Angezeigter Text:
Noch immer sitzen Hunderte von Palästinensern am Tor zum Gazastreifen in Ägypten fest
Die Grenze zwischen dem Gazastreifen und Ägypten ist seit der Machtübernahme der Hamas geschlossen und wurde bisher nur in wenigen Ausnahmefällen geöffnet. Auf der ägyptischen Seite sitzen weiterhin Hunderte von Palästinensern fest.
Der 3. und der 4. Dezember waren für ein paar hundert Palästinenser aus dem Gazastreifen grosse Tage. Die Grenze nach Ägypten wurde geöffnet, damit Pilger den Hajj, die Wallfahrt nach Mekka, antreten konnten. Dem Aufbruch der Pilger war ein ungewöhnliches Prozedere vorangegangen. Laut Salah ar-Rikib, dem stellvertretenden Minister für religiöse Angelegenheiten in Gaza, hatte die Hamas-Regierung die 2200 Pässe der Pilger aus dem Gazastreifen durch die Schmugglerstollen unter dem Grenzzaun hindurch nach Ägypten geschmuggelt und dort vom saudiarabischen Konsulat mit Visa versehen lassen. Nachdem die Pässe auf demselben Weg wieder zu ihren Besitzern gelangt waren, reisten diese ganz legal in Bussen aus.
Belagerung der Hamas-Regierung
Rund eine Woche nach der Durchfahrt der Pilger ist der Grenzübergang von Rafah geschlossen und bis auf ein paar ägyptische Wächter menschenleer. Seit dem Aufbruch der Pilger ist niemand aus dem Gazastreifen ausgereist, und bereits seit Anfang August ist niemand mehr in ihn eingereist. Damals waren in wenigen Tagen 6000 Palästinenser, die nach der Schliessung der Grenze wegen der Machtübernahme der Hamas im Juni an der Grenze aufgelaufen waren, über Israel in den Gazastreifen gebracht worden. Jene Palästinenser, die sich damals noch im Ausland oder anderswo in Ägypten befanden und später am Grenzübergang eintrafen, konnten von der Grenzöffnung nicht profitieren. Auch die Palästinenser, die von Israel gesucht werden, weil sie Hamas-Mitglieder sind oder im bewaffneten Widerstand aktiv waren, reisten im August nicht nach Gaza zurück, weil sie damit rechnen mussten, statt zu Hause in einem israelischen Gefängnis zu landen.

Einträge aus einer Datensammlung:
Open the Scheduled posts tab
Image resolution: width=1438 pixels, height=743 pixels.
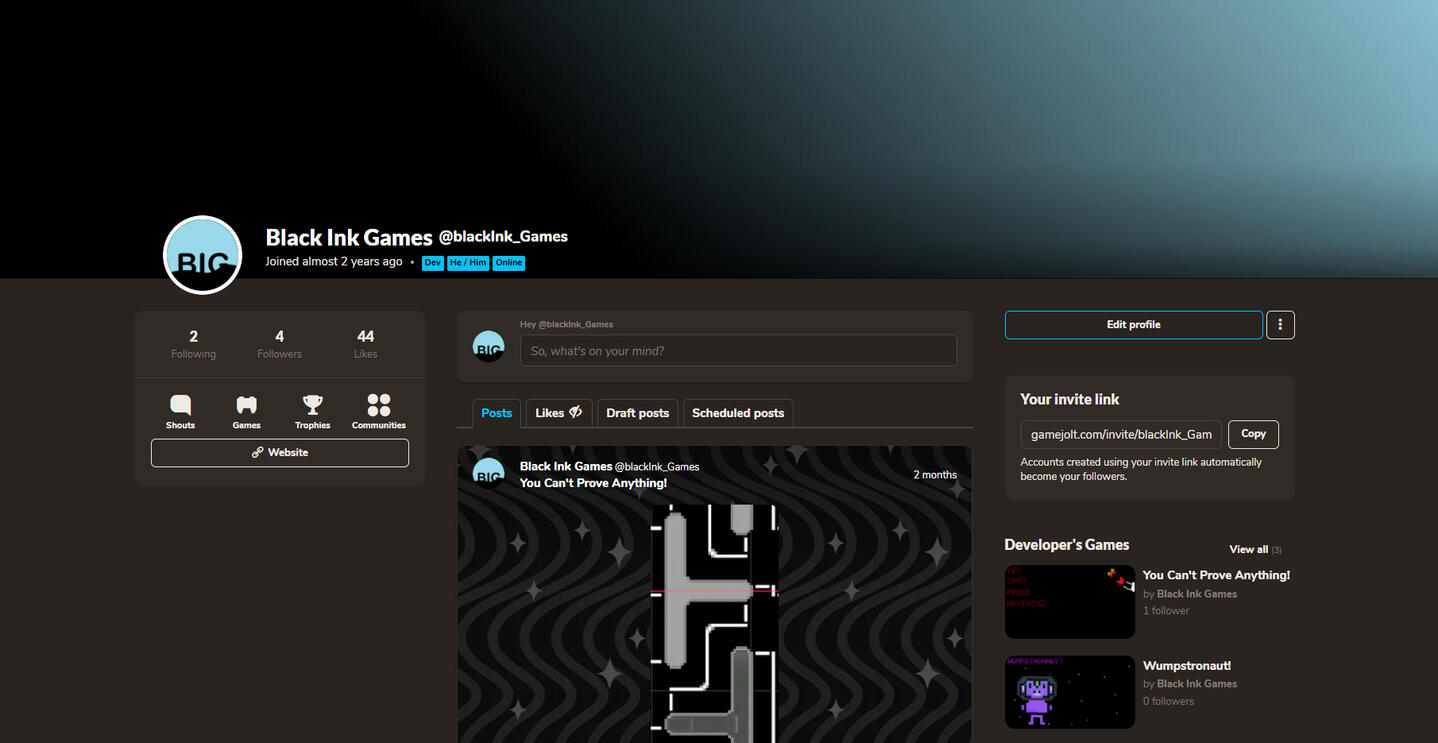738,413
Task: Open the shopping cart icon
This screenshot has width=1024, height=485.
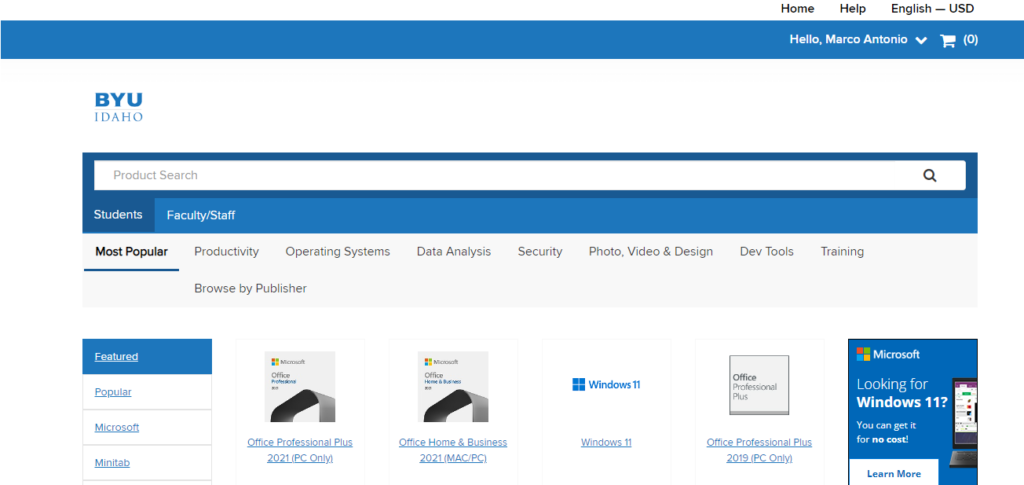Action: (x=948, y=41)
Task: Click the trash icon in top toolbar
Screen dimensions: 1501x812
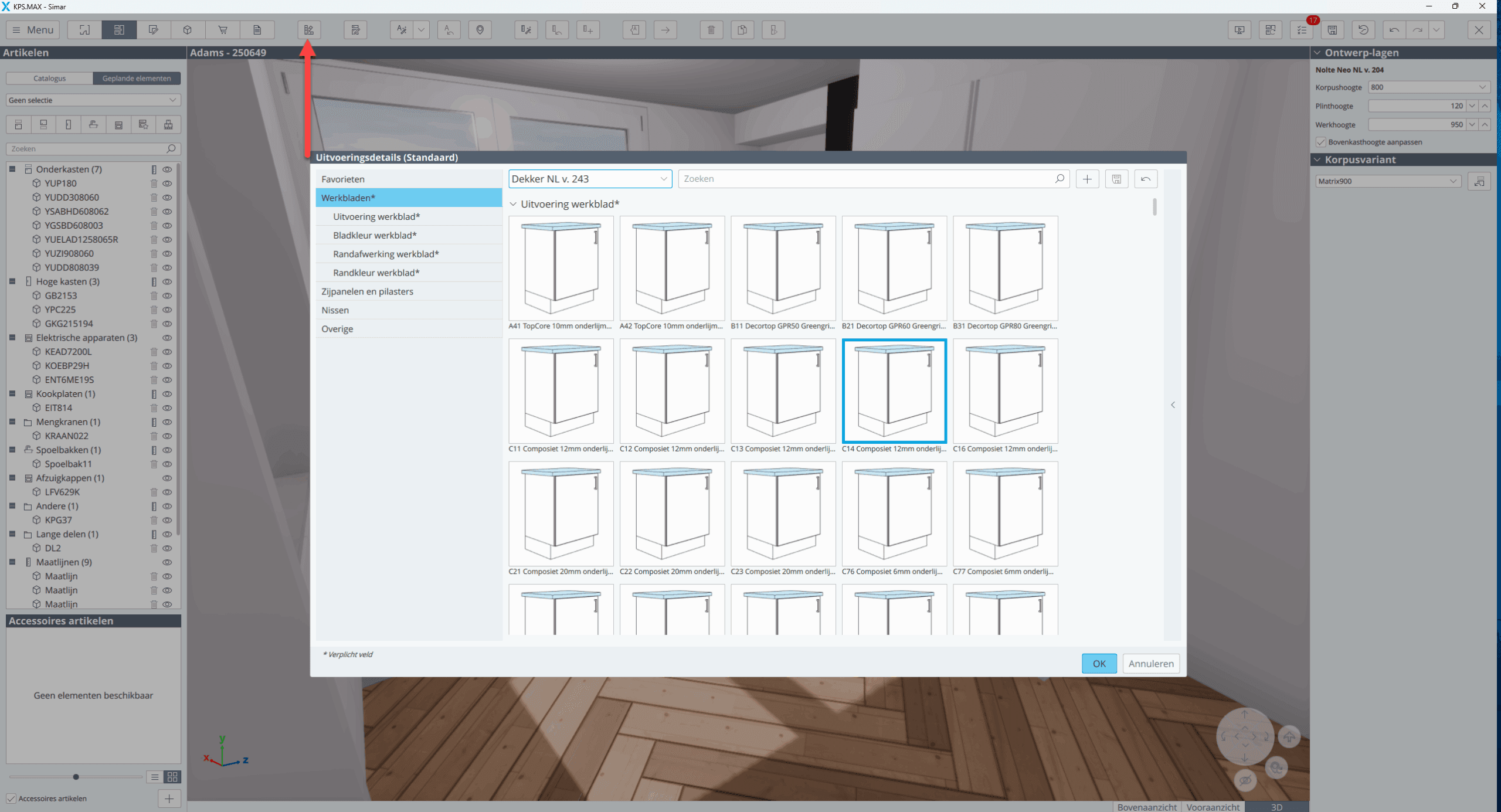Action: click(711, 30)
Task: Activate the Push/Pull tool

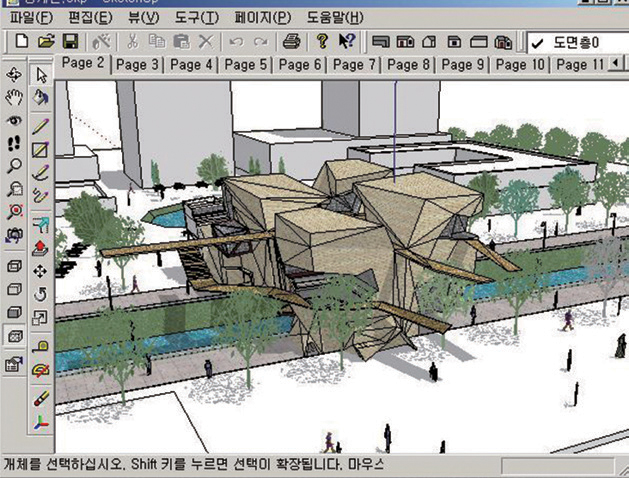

Schriftliche Aufgabe: Geben Sie aus dem Text über die Grenze zum Gazastreifen oben den Abschnitt wortgetreu wieder, der mit den Worten um „Der 3. und der“ einsetzt und mit „in Bussen aus.“ schließt.

Lösung:
Der 3. und der 4. Dezember waren für ein paar hundert Palästinenser aus dem Gazastreifen grosse Tage. Die Grenze nach Ägypten wurde geöffnet, damit Pilger den Hajj, die Wallfahrt nach Mekka, antreten konnten. Dem Aufbruch der Pilger war ein ungewöhnliches Prozedere vorangegangen. Laut Salah ar-Rikib, dem stellvertretenden Minister für religiöse Angelegenheiten in Gaza, hatte die Hamas-Regierung die 2200 Pässe der Pilger aus dem Gazastreifen durch die Schmugglerstollen unter dem Grenzzaun hindurch nach Ägypten geschmuggelt und dort vom saudiarabischen Konsulat mit Visa versehen lassen. Nachdem die Pässe auf demselben Weg wieder zu ihren Besitzern gelangt waren, reisten diese ganz legal in Bussen aus.